**CONSIGNA 1**:
Responde según el artículo:
(a) Según las estadísticas, ¿qué ciudad tiene el mayor número de locales para tomar té y café?
(b) ¿Cómo se llama el local que tiene una entrada con bambú y papier mâché?
(c) ¿Cómo están pintadas las mesitas que hay dentro?
**CONSIGNA 2**: Reproduce literalmente el fragmento del artículo que va de "Dentro hay varias" a "materializarse, sin ruido.".

**ARTÍCULO**:
——

Según las estadísticas, la ciudad que tiene el mayor número de locales para tomar té y café es Tokio. Después, París. No solo las estadísticas dicen eso. Lo dice también, abismado, quien vague por un distrito de Tokio, tan pintoresco como Shibuya, por ejemplo. De cada cinco casas −¿viven muñecas adentro?−, seis están transformadas en pequeños negocios, nuevos, limpios, de colores brillantes. Este, por ejemplo, que tiene una entrada con bambú y papier mâché. Parece pintado por De Chirico. No puede tener más de unos meses. Menos, tal vez horas. Se llama Dos Gatos y un Pato. En una tela de algodón, los dos felinos se miran, admirados, mientras un pato observa con actitud irónica. Debe ser una pata.

Dentro hay varias mesitas, cada una pintada en colores diferentes que dan sensación de intimidad. Hay algunas ocupadas. El conjunto es a la vez individual e independiente. Se acerca la dueña. Parece estar suspendida y no pisar el suelo. Escucha con sonrisa triste y alegre al mismo tiempo, privilegio de las japonesas −¿estuvo Goya en Japón? y, ¿cómo entonces?− y se va como ha llegado, sin materializarse, sin ruido.

——

**MATERIAL PROPORCIONADO**:
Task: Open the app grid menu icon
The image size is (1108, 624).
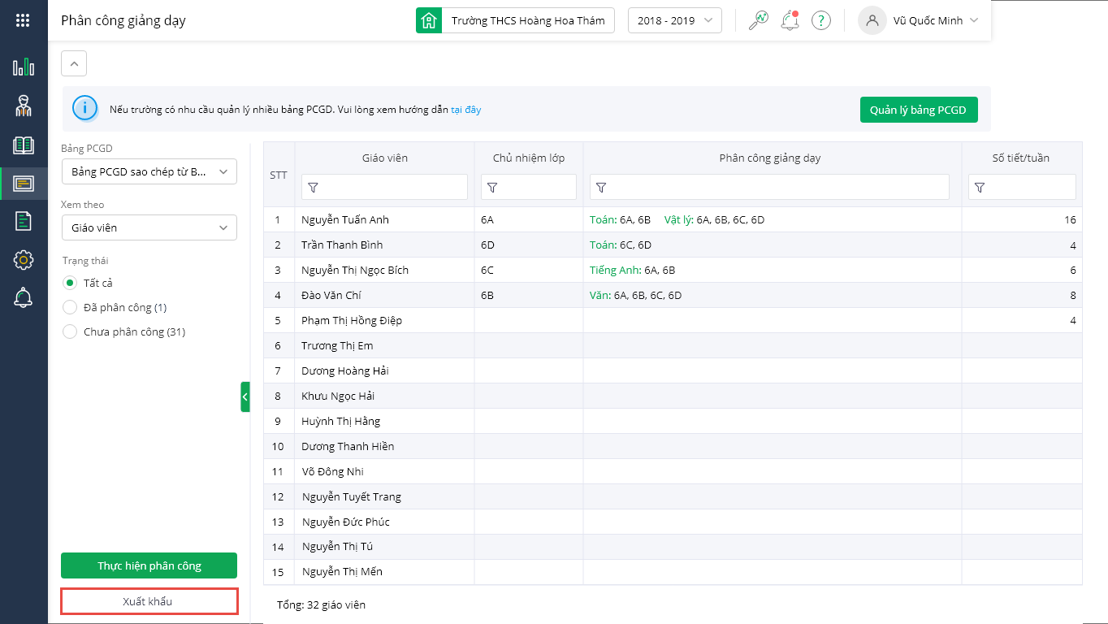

——

**RESPUESTA CORRECTA 1**:
(a) Tokio.
(b) Dos Gatos y un Pato.
(c) Cada una está pintada en colores diferentes.

**RESPUESTA CORRECTA 2**:
Dentro hay varias mesitas, cada una pintada en colores diferentes que dan sensación de intimidad. Hay algunas ocupadas. El conjunto es a la vez individual e independiente. Se acerca la dueña. Parece estar suspendida y no pisar el suelo. Escucha con sonrisa triste y alegre al mismo tiempo, privilegio de las japonesas −¿estuvo Goya en Japón? y, ¿cómo entonces?− y se va como ha llegado, sin materializarse, sin ruido.